El desplome era de tal magnitud que, incluso, el entonces presidente conservador francés, Nicolas Sarkozy, llegó a demandar una “indispensable refundación del sistema capitalista”. Un nuevo pacto que sentara las bases de unas futuras décadas en que el crecimiento económico se viera acompañado de una mayor justicia social, lo que nos llevaba a recordar el gran acuerdo social y político que, tras la II Guerra Mundial, favoreció los mejores años de nuestra historia.

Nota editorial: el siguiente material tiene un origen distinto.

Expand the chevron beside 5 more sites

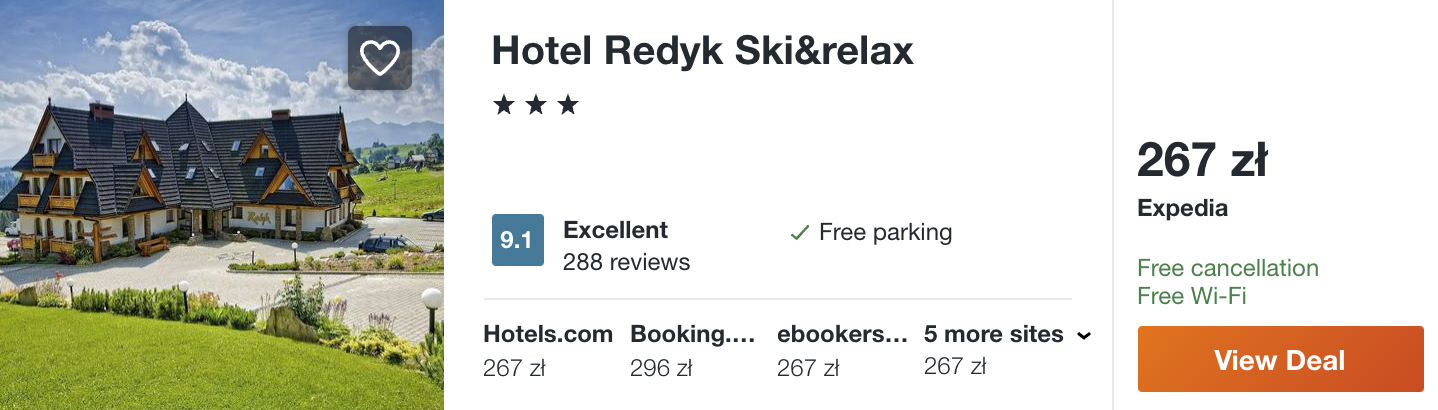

Una aspiración que adquirió mayor consistencia con la pandemia, hasta el punto de que parecía irreversible el avanzar hacia una reformulación de la economía global y de nuestra vida en común. Sin embargo, más allá de alguna que otra política cargada de buenas intenciones y recorrido limitado, nada ha cambiado. Seguimos donde estábamos, ni la debacle financiera ni el trauma del Covid han servido para reconducir las reglas de juego.

Curiosamente, la dinámica política en la que nos vamos sumiendo sí que lleva a modular el pacto social, pero no en el sentido al que muchos aspirábamos, sino que, por el contrario, se refuerzan aquellas ideas que nos sumieron en el caos de este siglo XXI.

El nuevo pacto social que se vislumbra ya no pretende reparar las fracturas, sino que asume como natural que una parte de la ciudadanía, minoritaria pero numerosa, se instale en una marginalidad irreversible. Queríamos recuperar la Europa de los 60 y, por el contrario, vamos de cabeza hacia el modelo de sociedad escindida tan habitual en América. Y esto no ha hecho más que empezar.